Rick got a cigarette out of his windcheater pocket and fumbled it alight. He was angry with himself; he was acting and thinking like a kid fresh from High School. What he was going to do was ride on up and check the place; and if there was nobody around he was going to phone back to Saskeega and somebody was going to get taken apart. That was all there was to it.
There were folk there. There was a patrol car, he saw the roof-flasher from a couple of miles down the road. Somebody was waving a lamp. He stopped the car and got out. The wind was evil; it felt like a solid, animate thing. He leaned into the gusts, tacked across to High Eight.
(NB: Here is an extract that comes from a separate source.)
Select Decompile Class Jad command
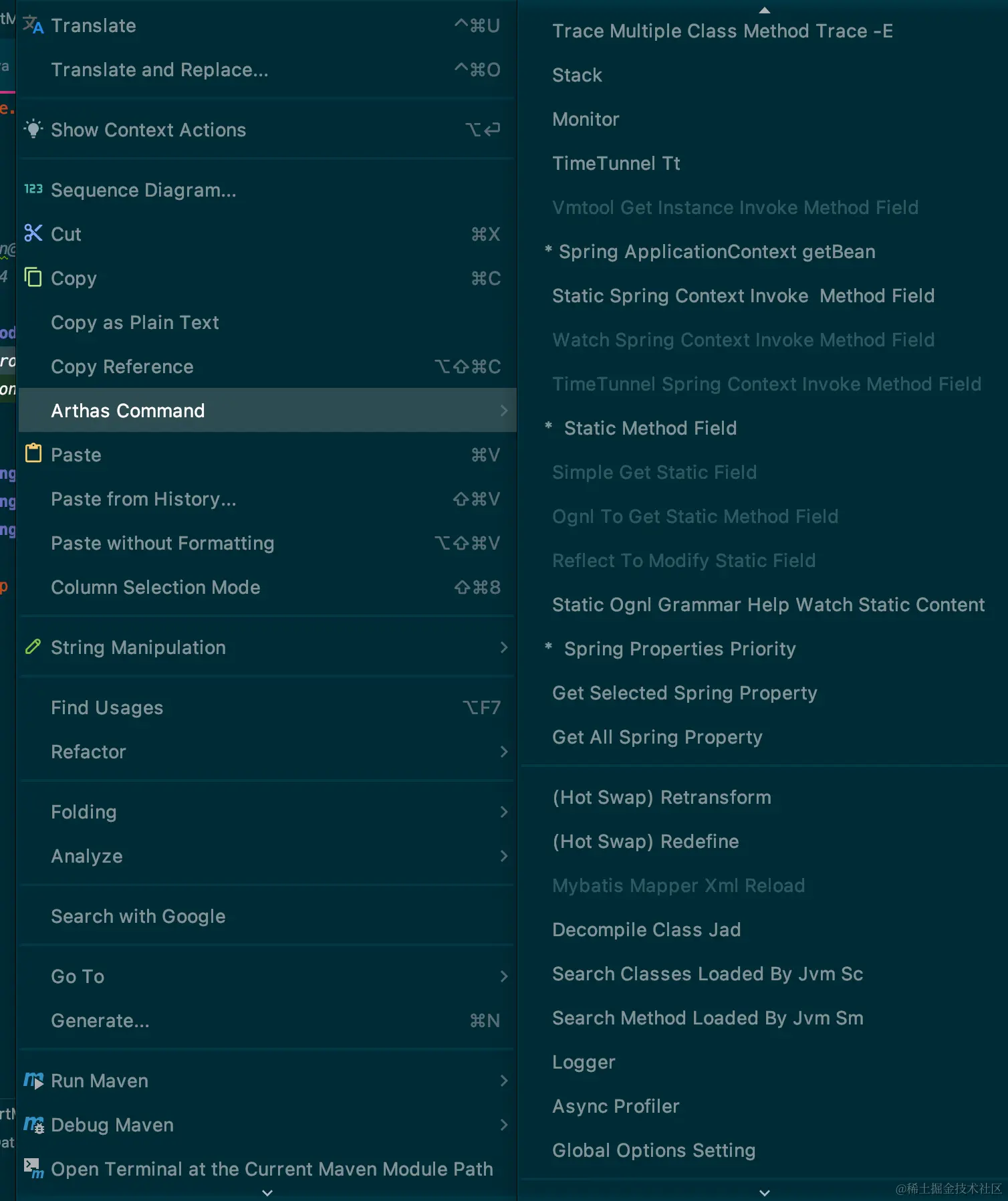 point(646,930)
It was quieter inside, the wind was muted and the housings were silent because the lines were out. A couple of the night maintenance staff from Saskeega were there, and two cops. They were standing in a group looking at the bus bars. One of the engineers was saying “Gee, look at that! Gee, look at that!” He was talking softly, like somebody at a pretty firework display. “Gee, look at that...!”
The Thing squatted with its back turned to Rick, showing him the top of its bald head. Its hands were on the bus bars, but he wasn’t holding the contacts any more. Its arms were burned off at the wrists. The stumps sticking out from the body were dried and twisted. The man must have dived in head first, got hold of the bars one in each hand. God alone knew how...Then they’d got hold of him and the arcing hadn’t stopped till his arms were burned apart. All round for yards across the concrete floor were the black scars where the sparks had drummed and hissed.
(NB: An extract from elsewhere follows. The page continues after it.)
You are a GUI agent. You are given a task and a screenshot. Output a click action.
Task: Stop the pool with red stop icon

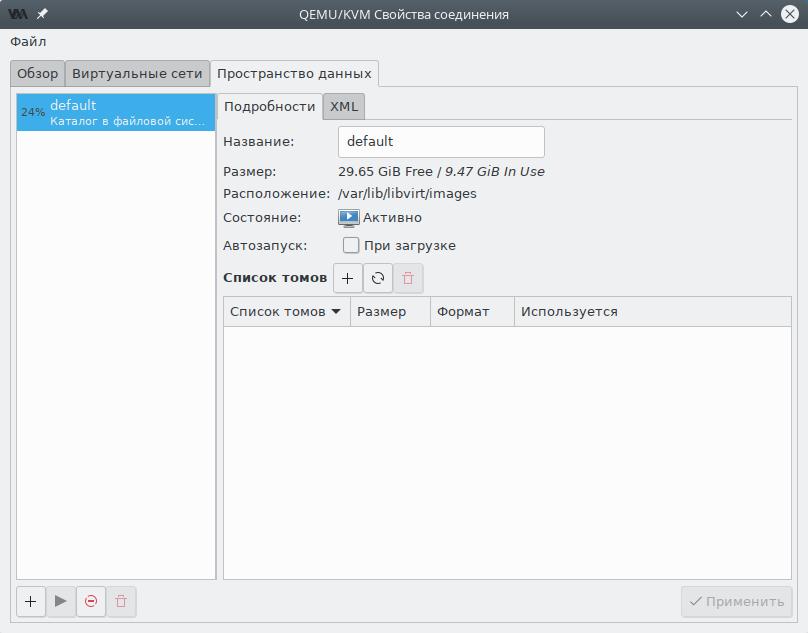pos(91,601)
The wind howled outside. The man said, “Gee, look at that...!”
Rick turned round on him, managed to talk somehow. “Turn it off, will you? Just turn it off...
The engineer looked at him and shook his head. “Gee, Rick,” he said. “Just look at that...!”
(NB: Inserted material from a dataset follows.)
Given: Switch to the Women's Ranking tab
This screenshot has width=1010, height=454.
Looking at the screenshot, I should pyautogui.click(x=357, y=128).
The overseer walked the length of the building to the phone. He rang through to Saskeega, got the duty engineer in West Power Block. He said harshly, “Donnell, what in Hell you playing at down there?”
There was a lot of static on the line. It was hissing and crackling like it was trying to talk as well, a gibberish of embryonic words. Rick could hardly hear his own voice. He said, “What in Hell you playing at?” Suddenly he couldn’t stop himself yelling. He felt he wanted to take somebody and pound their face in because of what had happened. But there was no one to blame...
Donnell sounded half crazy. “Rick, I don’t know what happened, I don’t know how in Hell it happened. Trips shoulda pulled the line, they stayed in. Trips didn’t work, I don’t know what in Hell happened...”
Cameron swore. “What are you using for eyes down there, what about your line volts? What you doing down there, what you using for eyes ...?”
A great guffaw of static. Then, “I pulled the line soon as the volts jumped, Rick, I don’t know what in Hell happened...”
“Soon as Hell you did. Guy’s hands fried off up here, Donnell, while you were sitting waiting for your meters to kick. You took his hands off his body, God damn it, you took ‘em right off his body...”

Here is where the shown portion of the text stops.